Starting with data + Manipulating, analyzing and exporting data with tidyverse

  • Starting with data

    • Let participants explore functions for inspecting data frames on their own

    • Showed only a few very basic examples of how one can subset data frames using index numbers

    • Skipped exercise 2.2-2.4

    • Skipped factors: Just briefly mentioned that there is something called factor that one can use for categorical variables.
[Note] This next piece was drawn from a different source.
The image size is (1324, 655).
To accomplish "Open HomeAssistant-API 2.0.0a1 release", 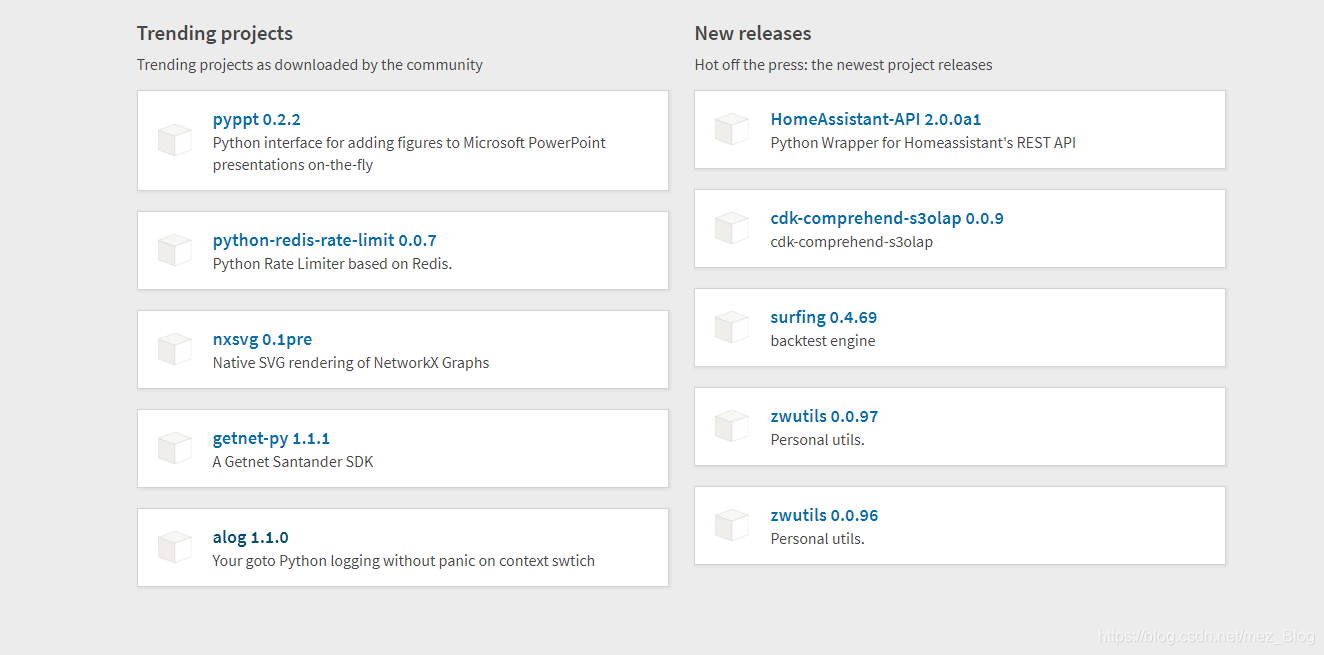I will point(875,119).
We also mentioned that they serve two major purposes:

      • making computation more efficient (requiring less memory)

      • give better control over the behavior of categorical variables (it is for example possible to order categorical values in a factor)

  • Manipulating, analyzing and exporting data with tidyverse

    • Skipped sorting: arrange() and desc()

    • Only very basic examples of counting (using count())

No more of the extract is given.